To do this, it must sort through 100,000 shipping containers and strip down nearly 30,000 vehicles scattered in hundreds of bases across Afghanistan’s mountains and deserts, all by a 2014 deadline, while making sure nearly 70,000 US soldiers still in Afghanistan are not left short of equipment they need to fight.
“Our workload will at least double by the beginning of the fall,” said Brigadier General Steve Shapiro, deputy commander of the unit overseeing the removal, sale or destruction of around $26bn worth of equipment, known to the military as a “retrograde”.
“We’re hearing about $6bn in transportation costs,” he said, as civilians and US soldiers sorted and labelled new arrivals in one of three 60,000 sq ft warehouses on Bagram airbase which currently holds around $200m worth of neatly stacked equipment.
Bagram, the first US base for their war in Afghanistan, is one of two hubs for an effort that employs nearly 10,000 soldiers and civilians and is proving far more challenging than the US departure from Iraq, which Shapiro also helped co-ordinate.
In Iraq, US equipment was trucked across the border to Kuwait where it was packed, cleaned, recorded and shipped on. But Afghanistan has no coastline, no stable, US-friendly neighbours and only a weak, vulnerable road network, making the job more expensive and complicated.
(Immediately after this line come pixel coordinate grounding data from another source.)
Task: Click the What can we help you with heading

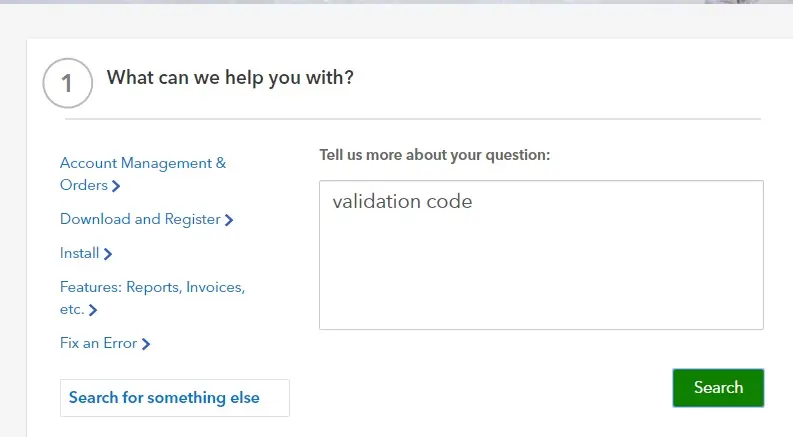Action: (230, 77)
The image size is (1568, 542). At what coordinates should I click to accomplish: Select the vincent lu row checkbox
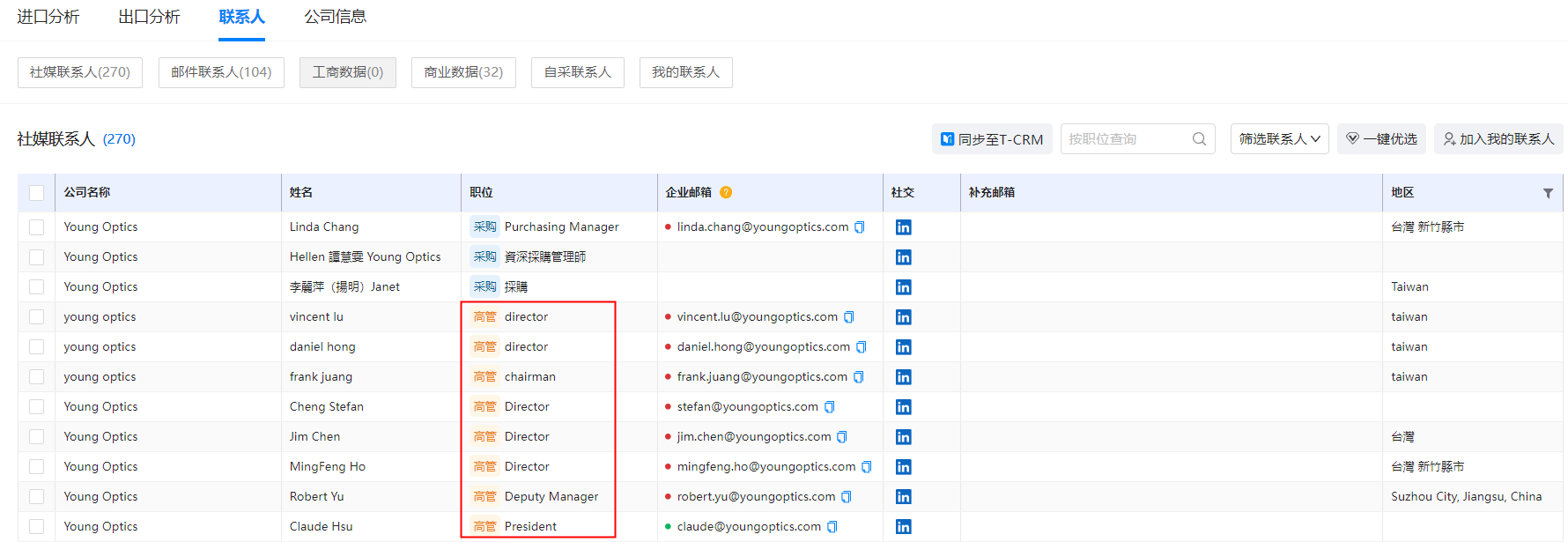click(36, 317)
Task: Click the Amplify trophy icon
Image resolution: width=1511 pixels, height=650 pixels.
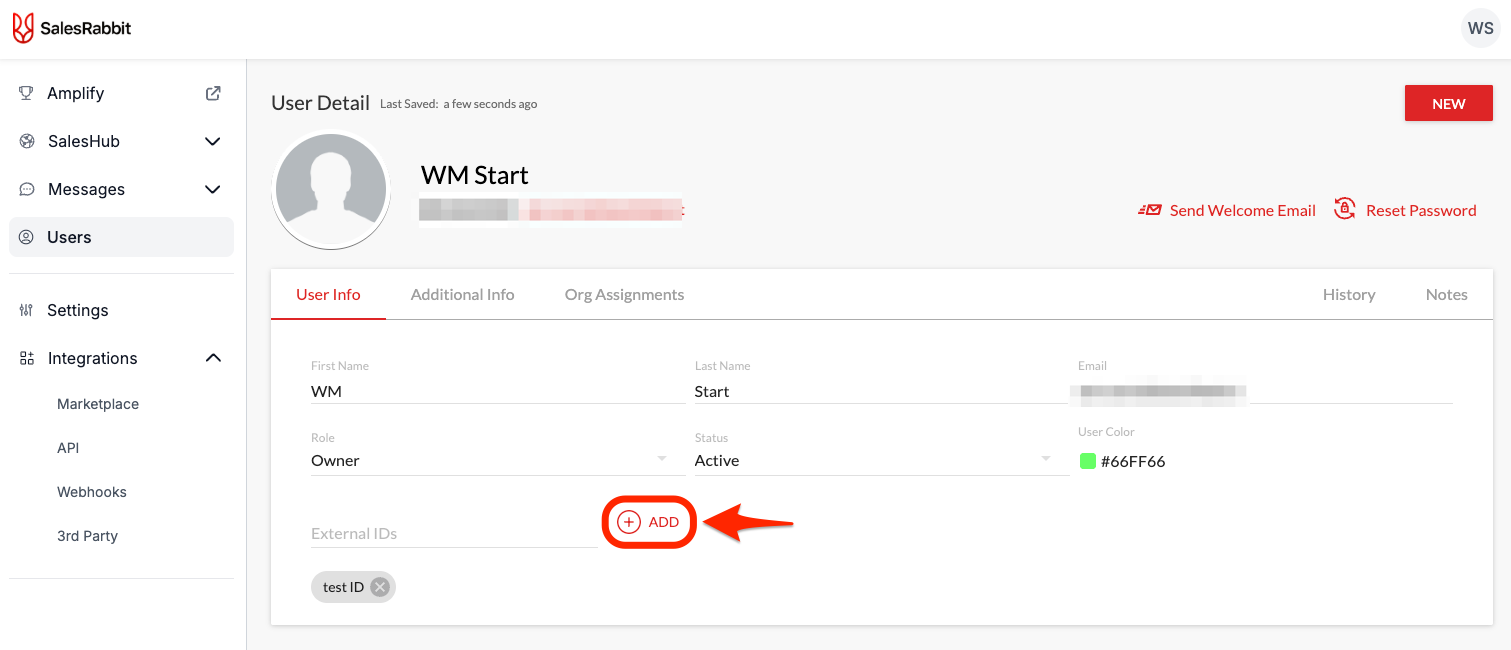Action: tap(27, 93)
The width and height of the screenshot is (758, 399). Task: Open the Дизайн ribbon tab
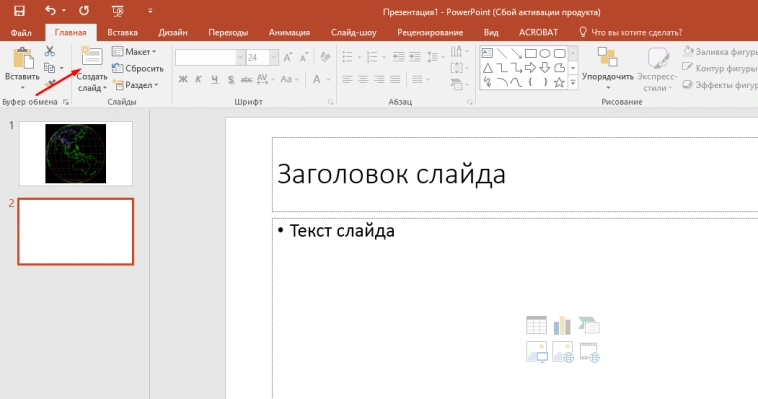coord(173,32)
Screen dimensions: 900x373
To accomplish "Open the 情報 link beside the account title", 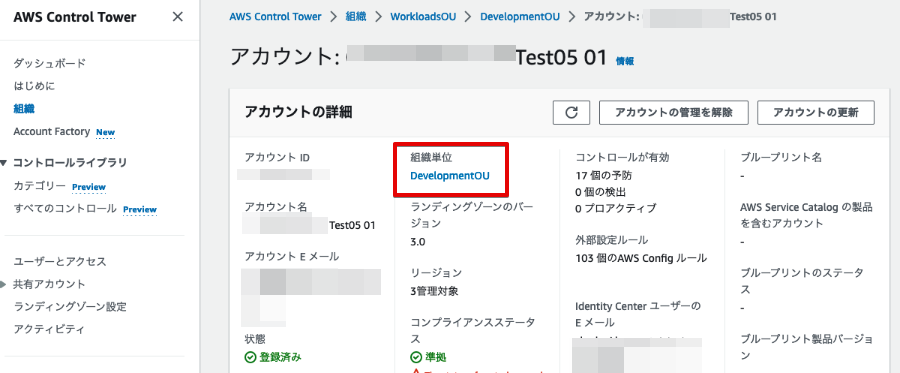I will (x=625, y=61).
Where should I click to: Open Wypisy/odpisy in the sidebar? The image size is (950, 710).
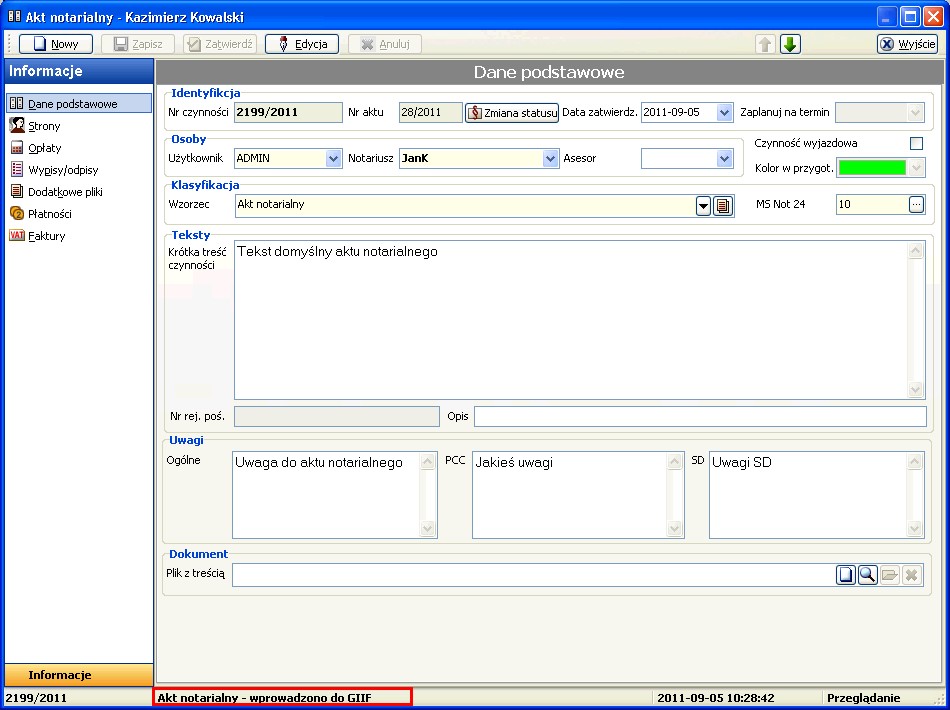coord(62,170)
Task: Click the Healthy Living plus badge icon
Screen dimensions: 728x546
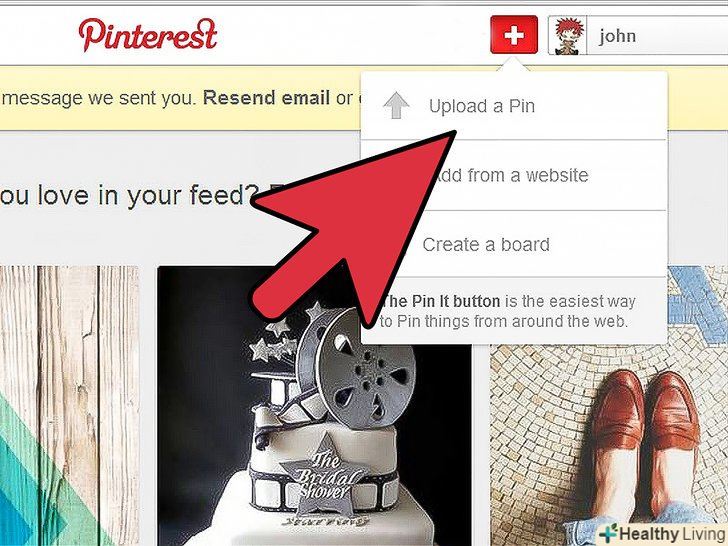Action: tap(608, 533)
Some 28,000 vehicles and 20,000 shipping containers need to be sorted and prepared in Afghanistan, then shipped out of the country by the end of next year, Shapiro said, leaving little room for error. The rest of the containers – and their contents – will be given to the Afghan army, sold commercially or destroyed.
“Its more complex than Iraq,” said Colonel Mark Paget, commander of the 401st Army Field Support Brigade, which is managing the “retrograde” in Bagram. “You don’t have the space to make big mistakes. I can’t have a pile of equipment here building up. You need a steady, even flow through the system.”
His team prepares up to 60 MRAPs a day in a painstaking, labour-intensive process, first poring over the vehicle for ammunition lost under seats or behind cables, using sophisticated cameras to look into hidden crevices. Lost assault rifle and machine gun rounds, even grenades and mines have been dug out from the interiors of the vehicles.
A second unit strips off netting designed to stop rocket propelled grenades, gun towers, radio equipment and other features, for separate shipping. MRAPs are washed at least twice, more if they are going straight back to the US, and then, mostly, loaded on to planes, although some are taken out by road. They are so large that only four can fit in the C-17 military transport planes used to fly them on to bases in Kuwait, where they are loaded once more on to ships.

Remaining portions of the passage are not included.